Recently I was learning some properties of asymptotic expansions. One property is: if $$f(z)\sim a_0+\frac{a_1}{z}+\frac{a_2}{z^2}+\cdots$$ as $z\to \infty$, then $$\int_z^\infty f(\zeta)-a_0-\frac{a_1}{\zeta} \,\mathrm{d}\zeta\sim \sum_{n=2}^\infty \frac{a_n}{(n-1)z^{n-1}}$$ holds independently of the path from $z$ to $\infty$ as long as all paths lie in a wedge-shaped region $\alpha<\arg(z)<\beta$.
The definition of asymptotic expansion is $$f(z)\sim a_0+\frac{a_1}{z}+\frac{a_2}{z^2}+\cdots$$ as $z\to \infty$ (The series is not necessarily convergent) iff for any $N$, $$\frac{f(z)-a_0-\cdots-\frac{a_N}{z^N}}{\frac{1}{z^N}}\to 0$$ as $z\to\infty$.
My attempt
$$|\int_z^\infty \left(f(\zeta)-a_0-\frac{a_1}{\zeta} \right)\mathrm{d}\zeta-\frac{a_2}{z}-\cdots-\frac{a_{N+1}}{N z^N}|= |\int_z^\infty \left(f(\zeta)-a_0-\frac{a_1}{\zeta}-\frac{a_2}{\zeta^2}-\cdots-\frac{a_{N+1}}{\zeta^{N+1}} \right)\mathrm{d}\zeta|$$ Fix $\epsilon>0$, it suffices to show the above expression is less than $\epsilon |z|^{-N}$ when $|z|$ large enough.

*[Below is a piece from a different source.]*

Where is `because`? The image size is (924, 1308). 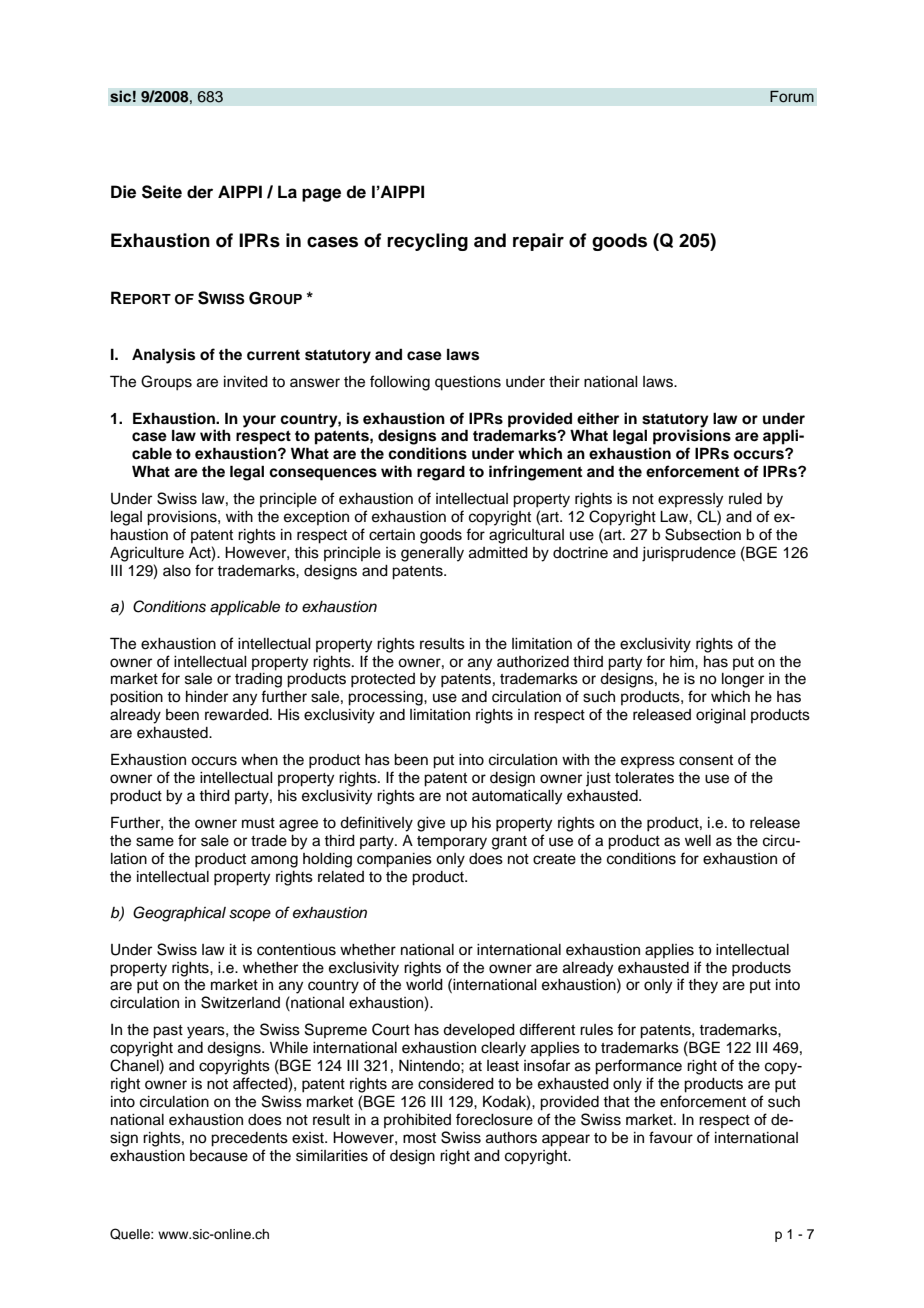 because is located at coordinates (219, 1156).
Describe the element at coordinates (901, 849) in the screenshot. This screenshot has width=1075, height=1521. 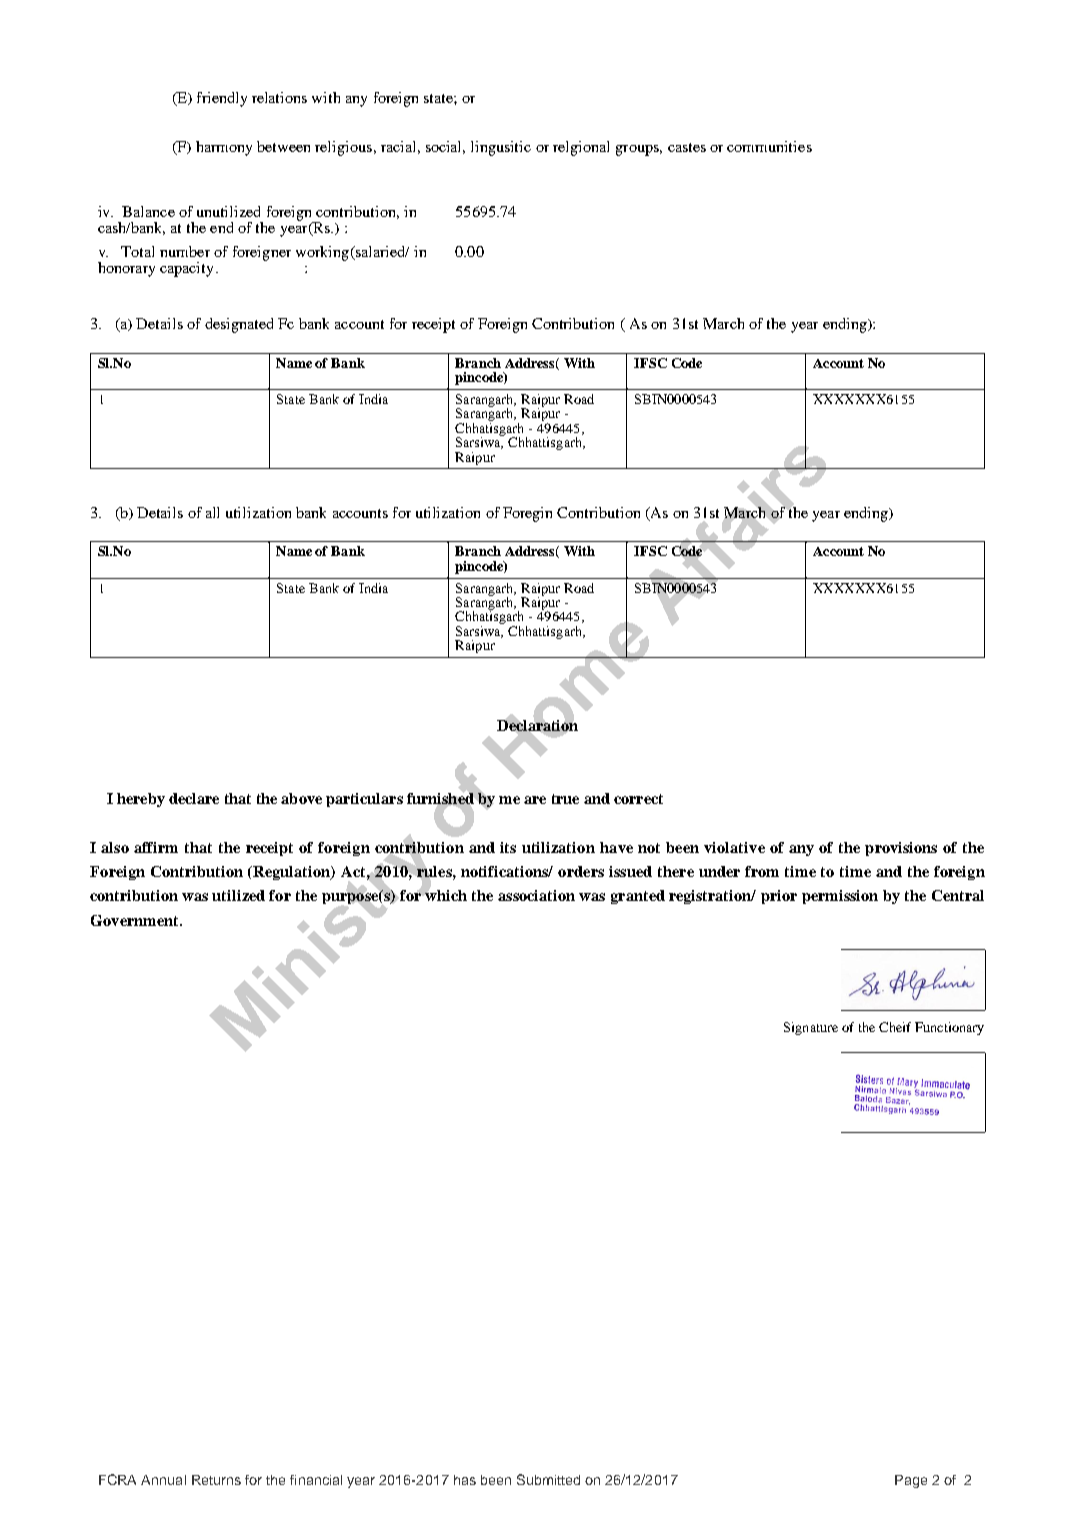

By definition of asymptotic expansions, we can find $R$ such that $$|f(z)-a_0-\frac{a_1}{z}-\frac{a_2}{z}-\cdots-\frac{a_{N+1}}{z^{N+1}}|<\epsilon |z|^{-N-1}$$ when $|z|>R$.
If I estimate the integrand by the bound, I get something like $$\int_z^\infty \epsilon |\zeta|^{-N-1} |\mathrm{d}\zeta|$$ If the path is along the real axis, the proof is finished. However, I have no idea how to deal with the case involved a complex path. Additionally, I'm not sure if $f(z)$ is analytic or if $\int_z^\infty f(\zeta)-a_0-\frac{a_1}{\zeta} \mathrm{d}\zeta$ is well defined(finite?, independent of path?) either.